Chicken Schnitzels

  1. Spread the flour in a shallow bowl, beat egg in another bowl, and spread the bread crumbs in a third bowl.
  2. Put the chicken breasts, and the thin, small fillets, if attached, between 2 sheets of waxed paper and pound with a rolling pin until they are about 1/4 in (5mm) thick.
  3. Season with salt and pepper.
  4. Coat the chicken one piece at a time, first in the flour, then in the beaten egg, and then in the bread crumbs, pressing them on to both sides.
  5. Refrigerate, uncovered, for at least 30 minutes.

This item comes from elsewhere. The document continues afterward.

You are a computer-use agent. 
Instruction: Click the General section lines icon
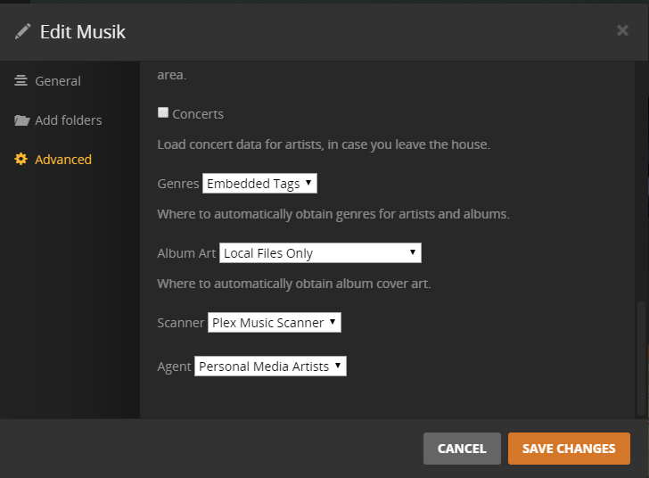pyautogui.click(x=21, y=81)
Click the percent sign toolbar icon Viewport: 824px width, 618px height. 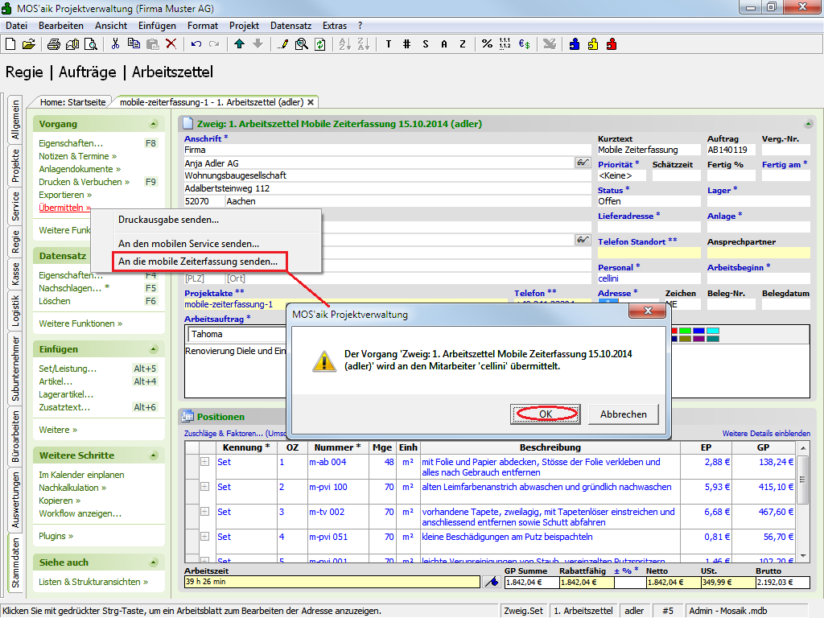click(487, 43)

  6. Preheat the oven to 200F (95C).
  7. When ready to cook, heat 3 tbsp of the oil in a very large nonstick frying pan over medium-high heat until hot.
  8. Add 2 schnitzels to the pan and fry for 3 minutes on each side, until golden brown, and the juices run clear when pierced with the tip of a knife.

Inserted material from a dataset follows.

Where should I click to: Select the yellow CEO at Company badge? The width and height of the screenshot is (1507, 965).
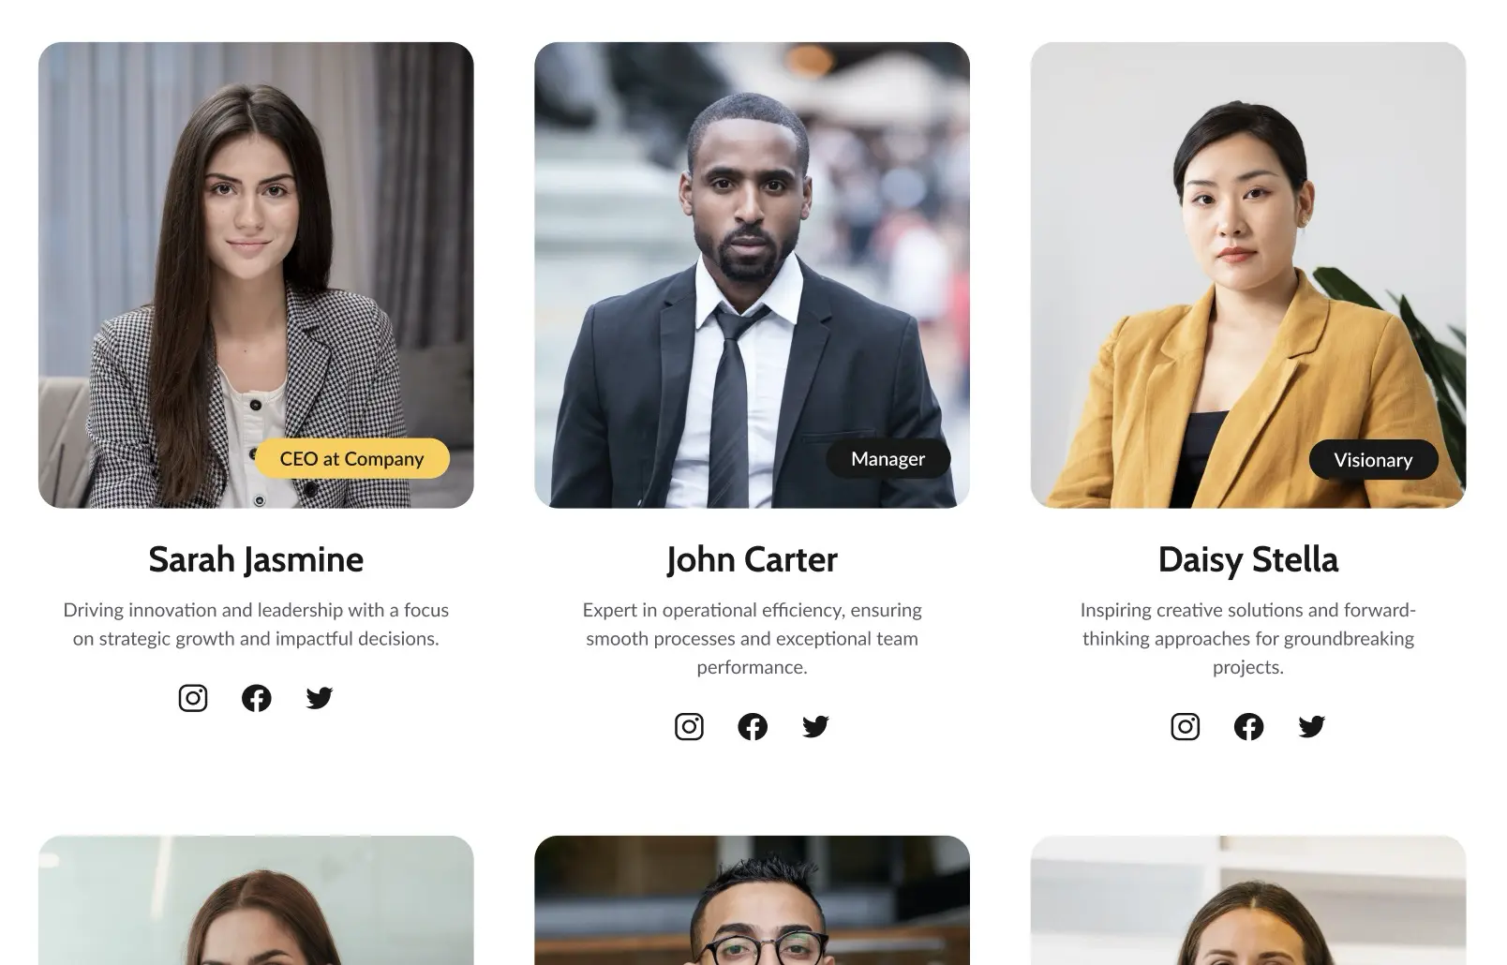[x=351, y=459]
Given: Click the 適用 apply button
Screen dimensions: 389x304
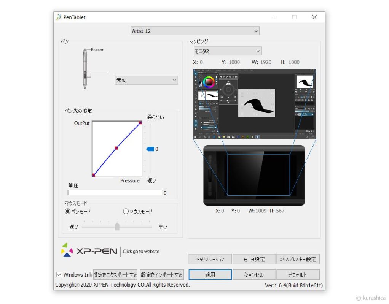Looking at the screenshot, I should [x=210, y=275].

  9. Drain the schnitzels well on paper towels, and keep warm in the oven.
  10. Heat the remaining oil in the pan, then add the remaining schnitzels, and fry as above.
  11. Serve with the lemon halves.
  12. Variation:
  13. Veal Schnitzels: Substitute 4 thinly sliced veal scallops (no need to pound) for the chicken and prepare and fry in exactly the same way.

flour, egg, bread crumbs, chicken breasts, salt, canola oil, lemon halves

Taken from www.cookstr.com/recipes/chicken-schnitzels (may not work)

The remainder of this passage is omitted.